Edit the records so that each "computer-use agent" reads "desktop agent" instead, leaving everything else unchanged.

Saved entries

☆ ☆ ☆ ☆

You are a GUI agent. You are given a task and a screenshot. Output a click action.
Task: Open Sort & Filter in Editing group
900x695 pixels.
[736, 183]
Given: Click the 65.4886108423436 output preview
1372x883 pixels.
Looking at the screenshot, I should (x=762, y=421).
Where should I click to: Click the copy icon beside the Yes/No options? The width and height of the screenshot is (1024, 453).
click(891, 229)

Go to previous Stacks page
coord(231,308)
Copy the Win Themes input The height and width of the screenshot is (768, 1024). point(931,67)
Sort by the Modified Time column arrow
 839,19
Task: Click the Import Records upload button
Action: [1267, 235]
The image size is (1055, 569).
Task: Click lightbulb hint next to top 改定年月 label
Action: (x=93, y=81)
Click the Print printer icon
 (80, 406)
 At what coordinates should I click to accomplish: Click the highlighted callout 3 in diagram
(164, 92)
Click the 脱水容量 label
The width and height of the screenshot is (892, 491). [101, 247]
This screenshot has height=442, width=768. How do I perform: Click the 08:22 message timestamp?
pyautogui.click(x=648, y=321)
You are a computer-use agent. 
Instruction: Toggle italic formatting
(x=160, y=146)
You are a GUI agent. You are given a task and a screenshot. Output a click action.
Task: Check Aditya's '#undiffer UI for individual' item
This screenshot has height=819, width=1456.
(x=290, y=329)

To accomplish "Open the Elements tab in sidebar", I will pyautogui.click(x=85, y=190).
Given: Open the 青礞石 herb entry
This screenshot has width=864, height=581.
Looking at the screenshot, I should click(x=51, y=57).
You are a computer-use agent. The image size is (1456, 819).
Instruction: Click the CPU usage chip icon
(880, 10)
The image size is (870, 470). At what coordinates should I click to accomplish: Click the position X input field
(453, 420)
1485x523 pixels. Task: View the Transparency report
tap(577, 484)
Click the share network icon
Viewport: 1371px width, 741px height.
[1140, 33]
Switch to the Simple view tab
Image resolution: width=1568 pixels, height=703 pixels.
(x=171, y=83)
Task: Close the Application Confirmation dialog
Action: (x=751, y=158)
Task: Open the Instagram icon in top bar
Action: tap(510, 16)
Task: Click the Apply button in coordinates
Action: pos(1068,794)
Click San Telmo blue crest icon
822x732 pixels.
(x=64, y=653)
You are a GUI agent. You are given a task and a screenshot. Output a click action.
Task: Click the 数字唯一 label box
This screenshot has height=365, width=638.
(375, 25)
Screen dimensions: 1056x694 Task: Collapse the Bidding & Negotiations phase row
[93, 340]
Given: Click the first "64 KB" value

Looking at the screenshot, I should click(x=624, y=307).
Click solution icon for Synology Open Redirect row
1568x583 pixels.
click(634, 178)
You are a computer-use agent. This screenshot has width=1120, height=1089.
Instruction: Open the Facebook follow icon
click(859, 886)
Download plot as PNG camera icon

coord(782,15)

☆ ☆ ☆ ☆

RESULT OF THE TASK:
You are a GUI agent. You are given a task and a screenshot. Output a click action.
Task: Open Sort & Filter in Editing group
900x695 pixels.
[736, 183]
Given: Click the 65.4886108423436 output preview
1372x883 pixels.
Looking at the screenshot, I should (x=762, y=421).
Where should I click to: Click the copy icon beside the Yes/No options? The width and height of the screenshot is (1024, 453).
click(891, 229)

Go to previous Stacks page
coord(231,308)
Copy the Win Themes input The height and width of the screenshot is (768, 1024). point(931,67)
Sort by the Modified Time column arrow
 839,19
Task: Click the Import Records upload button
Action: [1267, 235]
The image size is (1055, 569).
Task: Click lightbulb hint next to top 改定年月 label
Action: (x=93, y=81)
Click the Print printer icon
 (80, 406)
 At what coordinates should I click to accomplish: Click the highlighted callout 3 in diagram
(164, 92)
Click the 脱水容量 label
The width and height of the screenshot is (892, 491). [101, 247]
This screenshot has height=442, width=768. How do I perform: Click the 08:22 message timestamp?
pyautogui.click(x=648, y=321)
You are a desktop agent. 
Instruction: Toggle italic formatting
(x=160, y=146)
You are a GUI agent. You are given a task and a screenshot. Output a click action.
Task: Check Aditya's '#undiffer UI for individual' item
This screenshot has height=819, width=1456.
(x=290, y=329)

To accomplish "Open the Elements tab in sidebar", I will pyautogui.click(x=85, y=190).
Given: Open the 青礞石 herb entry
This screenshot has width=864, height=581.
Looking at the screenshot, I should click(x=51, y=57).
You are a desktop agent. The image size is (1456, 819).
Instruction: Click the CPU usage chip icon
(880, 10)
The image size is (870, 470). At what coordinates should I click to accomplish: Click the position X input field
(453, 420)
1485x523 pixels. Task: View the Transparency report
tap(577, 484)
Click the share network icon
Viewport: 1371px width, 741px height.
[1140, 33]
Switch to the Simple view tab
Image resolution: width=1568 pixels, height=703 pixels.
(x=171, y=83)
Task: Close the Application Confirmation dialog
Action: (x=751, y=158)
Task: Open the Instagram icon in top bar
Action: tap(510, 16)
Task: Click the Apply button in coordinates
Action: pos(1068,794)
Click San Telmo blue crest icon
822x732 pixels.
(x=64, y=653)
You are a GUI agent. You are given a task and a screenshot. Output a click action.
Task: Click the 数字唯一 label box
This screenshot has height=365, width=638.
(375, 25)
Screen dimensions: 1056x694 Task: Collapse the Bidding & Negotiations phase row
[93, 340]
Given: Click the first "64 KB" value

Looking at the screenshot, I should click(x=624, y=307).
Click solution icon for Synology Open Redirect row
1568x583 pixels.
click(634, 178)
You are a desktop agent. This screenshot has width=1120, height=1089.
Instruction: Open the Facebook follow icon
click(859, 886)
Download plot as PNG camera icon

coord(782,15)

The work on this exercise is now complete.